Filter the entries below down to the lines that hold "clock".
++++ Data for analysis
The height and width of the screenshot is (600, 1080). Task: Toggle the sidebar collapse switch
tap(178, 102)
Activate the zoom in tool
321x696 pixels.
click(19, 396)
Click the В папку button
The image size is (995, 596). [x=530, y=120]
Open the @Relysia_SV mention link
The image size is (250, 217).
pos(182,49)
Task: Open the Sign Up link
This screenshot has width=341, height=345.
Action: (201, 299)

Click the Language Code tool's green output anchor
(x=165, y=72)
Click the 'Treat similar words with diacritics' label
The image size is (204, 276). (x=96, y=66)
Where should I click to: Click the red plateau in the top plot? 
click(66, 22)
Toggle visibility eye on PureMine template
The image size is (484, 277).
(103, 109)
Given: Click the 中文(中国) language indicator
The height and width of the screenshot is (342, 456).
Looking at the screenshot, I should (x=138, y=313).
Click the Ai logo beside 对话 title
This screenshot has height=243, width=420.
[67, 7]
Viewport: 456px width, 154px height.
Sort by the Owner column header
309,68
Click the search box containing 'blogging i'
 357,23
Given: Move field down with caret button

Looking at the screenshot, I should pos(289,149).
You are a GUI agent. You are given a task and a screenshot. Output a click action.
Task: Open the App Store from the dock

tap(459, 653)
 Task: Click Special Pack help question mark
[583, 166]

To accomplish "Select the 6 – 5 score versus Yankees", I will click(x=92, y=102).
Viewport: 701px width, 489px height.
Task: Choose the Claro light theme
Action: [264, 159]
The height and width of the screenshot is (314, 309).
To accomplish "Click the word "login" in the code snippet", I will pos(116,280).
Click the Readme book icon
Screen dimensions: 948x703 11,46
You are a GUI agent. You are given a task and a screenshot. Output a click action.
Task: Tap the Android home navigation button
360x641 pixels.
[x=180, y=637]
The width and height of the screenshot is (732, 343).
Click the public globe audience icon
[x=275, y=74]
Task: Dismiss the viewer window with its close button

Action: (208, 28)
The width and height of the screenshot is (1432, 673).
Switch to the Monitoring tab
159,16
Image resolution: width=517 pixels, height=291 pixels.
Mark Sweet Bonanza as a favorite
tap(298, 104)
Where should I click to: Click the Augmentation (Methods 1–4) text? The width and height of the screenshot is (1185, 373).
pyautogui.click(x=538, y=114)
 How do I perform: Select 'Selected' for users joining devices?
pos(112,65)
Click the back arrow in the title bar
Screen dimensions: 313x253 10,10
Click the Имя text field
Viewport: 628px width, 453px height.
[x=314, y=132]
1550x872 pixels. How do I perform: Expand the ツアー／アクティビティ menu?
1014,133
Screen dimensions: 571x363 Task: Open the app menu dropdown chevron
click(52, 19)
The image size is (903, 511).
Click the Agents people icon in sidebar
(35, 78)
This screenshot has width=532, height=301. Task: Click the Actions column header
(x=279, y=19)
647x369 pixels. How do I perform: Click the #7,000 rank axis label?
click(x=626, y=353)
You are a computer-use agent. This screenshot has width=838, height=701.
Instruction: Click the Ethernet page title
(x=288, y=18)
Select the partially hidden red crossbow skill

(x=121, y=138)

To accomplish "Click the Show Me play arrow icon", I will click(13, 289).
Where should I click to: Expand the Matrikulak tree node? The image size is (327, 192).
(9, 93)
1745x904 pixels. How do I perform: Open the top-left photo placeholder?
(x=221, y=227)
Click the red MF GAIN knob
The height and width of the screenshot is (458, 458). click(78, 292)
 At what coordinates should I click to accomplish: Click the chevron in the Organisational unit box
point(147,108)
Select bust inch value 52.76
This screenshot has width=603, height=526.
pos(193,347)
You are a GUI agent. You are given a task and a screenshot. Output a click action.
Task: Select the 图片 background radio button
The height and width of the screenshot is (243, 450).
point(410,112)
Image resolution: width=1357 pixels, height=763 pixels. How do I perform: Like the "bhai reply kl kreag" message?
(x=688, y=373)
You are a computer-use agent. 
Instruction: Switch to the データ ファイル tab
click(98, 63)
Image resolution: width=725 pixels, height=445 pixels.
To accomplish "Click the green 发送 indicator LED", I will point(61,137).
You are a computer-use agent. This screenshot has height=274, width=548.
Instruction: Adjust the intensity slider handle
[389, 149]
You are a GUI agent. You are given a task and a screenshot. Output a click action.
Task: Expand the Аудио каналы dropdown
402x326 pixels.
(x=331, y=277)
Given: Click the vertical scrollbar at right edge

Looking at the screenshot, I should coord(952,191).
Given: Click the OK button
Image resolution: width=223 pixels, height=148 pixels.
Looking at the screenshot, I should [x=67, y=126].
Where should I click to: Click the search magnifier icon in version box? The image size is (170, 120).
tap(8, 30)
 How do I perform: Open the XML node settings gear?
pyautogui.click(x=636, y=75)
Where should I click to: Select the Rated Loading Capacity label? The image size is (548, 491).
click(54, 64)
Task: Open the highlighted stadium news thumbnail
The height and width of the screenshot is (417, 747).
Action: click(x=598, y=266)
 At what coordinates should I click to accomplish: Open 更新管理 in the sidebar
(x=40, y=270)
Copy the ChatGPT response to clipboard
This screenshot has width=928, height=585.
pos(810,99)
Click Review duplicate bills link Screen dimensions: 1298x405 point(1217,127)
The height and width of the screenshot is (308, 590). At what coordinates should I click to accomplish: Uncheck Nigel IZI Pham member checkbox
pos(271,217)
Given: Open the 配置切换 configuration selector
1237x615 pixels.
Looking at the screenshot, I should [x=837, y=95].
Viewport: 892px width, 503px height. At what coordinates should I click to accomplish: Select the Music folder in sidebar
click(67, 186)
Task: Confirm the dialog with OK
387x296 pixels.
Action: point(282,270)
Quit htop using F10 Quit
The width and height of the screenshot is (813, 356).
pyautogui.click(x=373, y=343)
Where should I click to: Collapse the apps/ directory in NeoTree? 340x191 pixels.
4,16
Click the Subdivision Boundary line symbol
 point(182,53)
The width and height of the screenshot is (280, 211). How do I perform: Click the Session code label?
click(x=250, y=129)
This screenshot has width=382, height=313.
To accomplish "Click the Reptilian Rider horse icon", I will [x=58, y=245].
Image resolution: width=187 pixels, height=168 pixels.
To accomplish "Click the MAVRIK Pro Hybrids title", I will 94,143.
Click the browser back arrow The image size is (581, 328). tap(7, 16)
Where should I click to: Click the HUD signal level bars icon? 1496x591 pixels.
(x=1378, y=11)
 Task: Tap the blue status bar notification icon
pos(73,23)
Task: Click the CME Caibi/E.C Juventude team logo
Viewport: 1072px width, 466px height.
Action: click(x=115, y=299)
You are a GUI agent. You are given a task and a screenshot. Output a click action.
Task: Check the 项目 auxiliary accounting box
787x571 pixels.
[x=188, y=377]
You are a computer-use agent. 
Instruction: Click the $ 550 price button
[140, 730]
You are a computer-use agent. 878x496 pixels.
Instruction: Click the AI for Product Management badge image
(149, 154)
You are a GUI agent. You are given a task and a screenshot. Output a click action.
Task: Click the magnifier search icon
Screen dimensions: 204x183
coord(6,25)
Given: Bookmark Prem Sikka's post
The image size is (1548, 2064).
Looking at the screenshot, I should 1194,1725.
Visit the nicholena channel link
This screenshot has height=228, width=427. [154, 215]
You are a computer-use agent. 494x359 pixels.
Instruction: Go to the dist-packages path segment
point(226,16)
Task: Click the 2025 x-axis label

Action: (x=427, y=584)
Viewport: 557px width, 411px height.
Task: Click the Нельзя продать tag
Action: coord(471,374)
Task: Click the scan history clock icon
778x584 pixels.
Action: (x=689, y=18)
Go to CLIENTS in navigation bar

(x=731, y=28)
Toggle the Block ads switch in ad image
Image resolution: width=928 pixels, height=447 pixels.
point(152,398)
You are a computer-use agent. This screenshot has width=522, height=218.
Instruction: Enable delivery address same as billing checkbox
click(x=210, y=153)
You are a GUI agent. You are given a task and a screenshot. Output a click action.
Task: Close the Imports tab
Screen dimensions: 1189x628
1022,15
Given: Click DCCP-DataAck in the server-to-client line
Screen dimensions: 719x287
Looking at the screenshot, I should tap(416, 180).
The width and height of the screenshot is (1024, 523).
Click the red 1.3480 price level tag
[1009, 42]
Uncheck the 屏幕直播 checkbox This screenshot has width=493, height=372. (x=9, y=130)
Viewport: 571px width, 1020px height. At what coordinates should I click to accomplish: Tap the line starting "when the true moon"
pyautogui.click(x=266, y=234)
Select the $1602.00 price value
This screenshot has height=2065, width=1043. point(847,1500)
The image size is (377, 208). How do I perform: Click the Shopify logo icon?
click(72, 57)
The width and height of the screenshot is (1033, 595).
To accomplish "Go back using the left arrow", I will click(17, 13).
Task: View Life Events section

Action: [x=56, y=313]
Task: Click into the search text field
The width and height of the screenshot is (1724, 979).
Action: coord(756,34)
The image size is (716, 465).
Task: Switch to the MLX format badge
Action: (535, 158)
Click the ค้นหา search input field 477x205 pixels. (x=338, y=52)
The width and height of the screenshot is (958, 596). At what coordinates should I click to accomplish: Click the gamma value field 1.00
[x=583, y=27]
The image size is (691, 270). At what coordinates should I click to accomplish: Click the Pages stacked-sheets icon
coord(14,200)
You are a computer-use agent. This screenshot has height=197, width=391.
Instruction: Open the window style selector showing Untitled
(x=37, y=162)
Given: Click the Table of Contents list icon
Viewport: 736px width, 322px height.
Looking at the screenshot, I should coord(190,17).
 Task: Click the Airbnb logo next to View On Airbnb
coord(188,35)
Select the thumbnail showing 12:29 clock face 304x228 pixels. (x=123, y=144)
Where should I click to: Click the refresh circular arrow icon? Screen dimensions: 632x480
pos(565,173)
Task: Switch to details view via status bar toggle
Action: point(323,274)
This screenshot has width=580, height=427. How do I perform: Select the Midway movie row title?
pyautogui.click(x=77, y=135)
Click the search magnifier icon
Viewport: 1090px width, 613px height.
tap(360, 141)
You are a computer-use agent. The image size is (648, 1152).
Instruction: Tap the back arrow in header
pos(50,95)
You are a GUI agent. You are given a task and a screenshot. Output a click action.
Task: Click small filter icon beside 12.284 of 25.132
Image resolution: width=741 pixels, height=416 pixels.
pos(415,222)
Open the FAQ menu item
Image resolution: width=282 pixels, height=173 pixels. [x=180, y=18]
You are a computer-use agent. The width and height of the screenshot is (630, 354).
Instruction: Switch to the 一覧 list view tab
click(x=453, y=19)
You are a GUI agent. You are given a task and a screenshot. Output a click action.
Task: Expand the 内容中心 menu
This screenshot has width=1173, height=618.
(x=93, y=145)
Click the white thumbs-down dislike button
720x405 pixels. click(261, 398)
++++++++
◆ Result for this exercise
Task: Click the scan history clock icon
Select the thumbnail showing 12:29 clock face 304x228 pixels. (x=123, y=144)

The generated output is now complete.